Supplied text
Addiction, substance abuse and dependence
What is substance abuse?
Substance abuse refers to ‘the harmful or hazardous use of psychoactive substances, including alcohol and illicit drugs.’ Many will experience substance abuse at some point, like with binge drinking, but it can become very problematic when it occurs on a regular basis. For example, it can lead to drug dependence which is the body’s physical need, or addiction, to a specific agent. Addiction severely places a burden on society due to its repercussions on healthcare and crime rates.
Addiction is a complex disease, but it is treatable. However, we cannot use the ‘one size fits all approach,’ no single treatment is universally successful in treating the disease. Instead treatment must be tailored to meet the needs of each individual, as no case is the same. When someone is addicted, treatment needs to be immediate and should be easily accessible. This is why there are rehabilitation centres. For treatment to be effective, we cannot just look at what drug they are using, we need to look at all aspects of their lives. As there are multiple aspects to consider, it is important that the treatment is carried out for a suitable period of time. Most commonly, counselling and behavioural therapies are used, alongside medication. Medications are highly important for detoxification, but are more effective when combined with behavioural therapies. Detoxification is only the first stage. Treatment plans must be monitored and adjusted when necessary, during treatment the patient’s needs may change. If required, mental disorders should be addressed and supported. Patients should be monitored to see their current drug use. Patients should be offered tests for HIV, hepatitis B and C, tuberculosis and other infectious diseases. Education for patients is vital as we want to avoid a relapse and we want the patients to feel safe and optimistic about a new future.

Collected material
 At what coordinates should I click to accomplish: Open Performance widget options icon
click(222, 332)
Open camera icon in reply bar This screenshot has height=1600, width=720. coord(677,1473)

Parts of the exercise
(1) For each statement, answer yes or no depending on whether the addiction text agrees with it, and quote the deciding words from that text. (a) One treatment can work for every case of addiction. (b) Detoxification is the final stage of treatment. (c) Medications are more effective when combined with behavioral therapies.
(2) According to the addiction text, which diseases should patients be offered tests for?
The material above is separate from the addiction text.

Results
(1)
(a) No: "no single treatment is universally successful in treating the disease."
(b) No: "Detoxification is only the first stage."
(c) Yes: "Medications are highly important for detoxification, but are more effective when combined with behavioural therapies."

(2) HIV, hepatitis B and C, tuberculosis and other infectious diseases.